### Problem details
For each line below, write it out exactly as it appears.

--- START ---

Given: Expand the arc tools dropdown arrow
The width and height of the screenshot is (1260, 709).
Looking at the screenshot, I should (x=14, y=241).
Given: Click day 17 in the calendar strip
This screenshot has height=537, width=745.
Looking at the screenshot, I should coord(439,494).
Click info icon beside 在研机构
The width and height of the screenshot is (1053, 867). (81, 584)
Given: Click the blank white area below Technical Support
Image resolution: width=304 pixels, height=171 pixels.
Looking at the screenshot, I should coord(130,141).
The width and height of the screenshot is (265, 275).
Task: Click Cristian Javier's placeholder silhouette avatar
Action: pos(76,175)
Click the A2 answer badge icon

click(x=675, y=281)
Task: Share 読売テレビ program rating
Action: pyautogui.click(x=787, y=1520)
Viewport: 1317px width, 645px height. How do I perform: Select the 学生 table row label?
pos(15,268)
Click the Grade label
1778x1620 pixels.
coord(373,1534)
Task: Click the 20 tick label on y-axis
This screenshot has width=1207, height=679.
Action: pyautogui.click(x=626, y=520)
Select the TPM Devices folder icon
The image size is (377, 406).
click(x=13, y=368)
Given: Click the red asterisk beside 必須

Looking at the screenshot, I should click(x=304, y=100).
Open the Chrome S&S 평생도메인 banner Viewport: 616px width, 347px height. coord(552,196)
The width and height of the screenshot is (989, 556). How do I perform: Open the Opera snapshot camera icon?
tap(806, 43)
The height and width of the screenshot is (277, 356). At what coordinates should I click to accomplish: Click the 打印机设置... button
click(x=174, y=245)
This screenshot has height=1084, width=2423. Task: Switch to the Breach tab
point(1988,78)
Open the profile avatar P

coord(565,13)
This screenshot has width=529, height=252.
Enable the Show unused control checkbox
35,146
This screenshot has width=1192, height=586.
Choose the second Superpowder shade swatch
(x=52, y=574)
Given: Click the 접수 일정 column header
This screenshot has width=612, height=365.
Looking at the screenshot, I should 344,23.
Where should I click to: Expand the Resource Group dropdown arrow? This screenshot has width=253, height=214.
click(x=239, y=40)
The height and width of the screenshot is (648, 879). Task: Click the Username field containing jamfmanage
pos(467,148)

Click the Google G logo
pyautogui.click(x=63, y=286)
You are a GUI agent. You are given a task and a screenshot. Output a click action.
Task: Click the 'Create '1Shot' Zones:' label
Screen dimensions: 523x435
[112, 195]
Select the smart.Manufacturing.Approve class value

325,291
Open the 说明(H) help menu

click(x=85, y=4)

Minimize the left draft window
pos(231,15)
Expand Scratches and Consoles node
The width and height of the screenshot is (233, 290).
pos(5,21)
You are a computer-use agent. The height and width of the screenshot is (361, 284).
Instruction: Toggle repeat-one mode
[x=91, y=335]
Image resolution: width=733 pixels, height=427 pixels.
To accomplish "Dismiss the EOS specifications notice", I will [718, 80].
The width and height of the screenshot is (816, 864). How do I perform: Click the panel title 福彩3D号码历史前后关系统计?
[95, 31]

--- END ---

### Solution for this task
Given: Expand the arc tools dropdown arrow
The width and height of the screenshot is (1260, 709).
Looking at the screenshot, I should (x=14, y=241).
Given: Click day 17 in the calendar strip
This screenshot has height=537, width=745.
Looking at the screenshot, I should coord(439,494).
Click info icon beside 在研机构
The width and height of the screenshot is (1053, 867). (81, 584)
Given: Click the blank white area below Technical Support
Image resolution: width=304 pixels, height=171 pixels.
Looking at the screenshot, I should coord(130,141).
The width and height of the screenshot is (265, 275).
Task: Click Cristian Javier's placeholder silhouette avatar
Action: pos(76,175)
Click the A2 answer badge icon

click(x=675, y=281)
Task: Share 読売テレビ program rating
Action: pyautogui.click(x=787, y=1520)
Viewport: 1317px width, 645px height. How do I perform: Select the 学生 table row label?
pos(15,268)
Click the Grade label
1778x1620 pixels.
coord(373,1534)
Task: Click the 20 tick label on y-axis
This screenshot has width=1207, height=679.
Action: pyautogui.click(x=626, y=520)
Select the TPM Devices folder icon
The image size is (377, 406).
click(x=13, y=368)
Given: Click the red asterisk beside 必須

Looking at the screenshot, I should click(x=304, y=100).
Open the Chrome S&S 평생도메인 banner Viewport: 616px width, 347px height. coord(552,196)
The width and height of the screenshot is (989, 556). How do I perform: Open the Opera snapshot camera icon?
tap(806, 43)
The height and width of the screenshot is (277, 356). At what coordinates should I click to accomplish: Click the 打印机设置... button
click(x=174, y=245)
This screenshot has height=1084, width=2423. Task: Switch to the Breach tab
point(1988,78)
Open the profile avatar P

coord(565,13)
This screenshot has width=529, height=252.
Enable the Show unused control checkbox
35,146
This screenshot has width=1192, height=586.
Choose the second Superpowder shade swatch
(x=52, y=574)
Given: Click the 접수 일정 column header
This screenshot has width=612, height=365.
Looking at the screenshot, I should 344,23.
Where should I click to: Expand the Resource Group dropdown arrow? This screenshot has width=253, height=214.
click(x=239, y=40)
The height and width of the screenshot is (648, 879). Task: Click the Username field containing jamfmanage
pos(467,148)

Click the Google G logo
pyautogui.click(x=63, y=286)
You are a GUI agent. You are given a task and a screenshot. Output a click action.
Task: Click the 'Create '1Shot' Zones:' label
Screen dimensions: 523x435
[112, 195]
Select the smart.Manufacturing.Approve class value

325,291
Open the 说明(H) help menu

click(x=85, y=4)

Minimize the left draft window
pos(231,15)
Expand Scratches and Consoles node
The width and height of the screenshot is (233, 290).
pos(5,21)
You are a computer-use agent. The height and width of the screenshot is (361, 284).
Instruction: Toggle repeat-one mode
[x=91, y=335]
Image resolution: width=733 pixels, height=427 pixels.
To accomplish "Dismiss the EOS specifications notice", I will [718, 80].
The width and height of the screenshot is (816, 864). How do I perform: Click the panel title 福彩3D号码历史前后关系统计?
[95, 31]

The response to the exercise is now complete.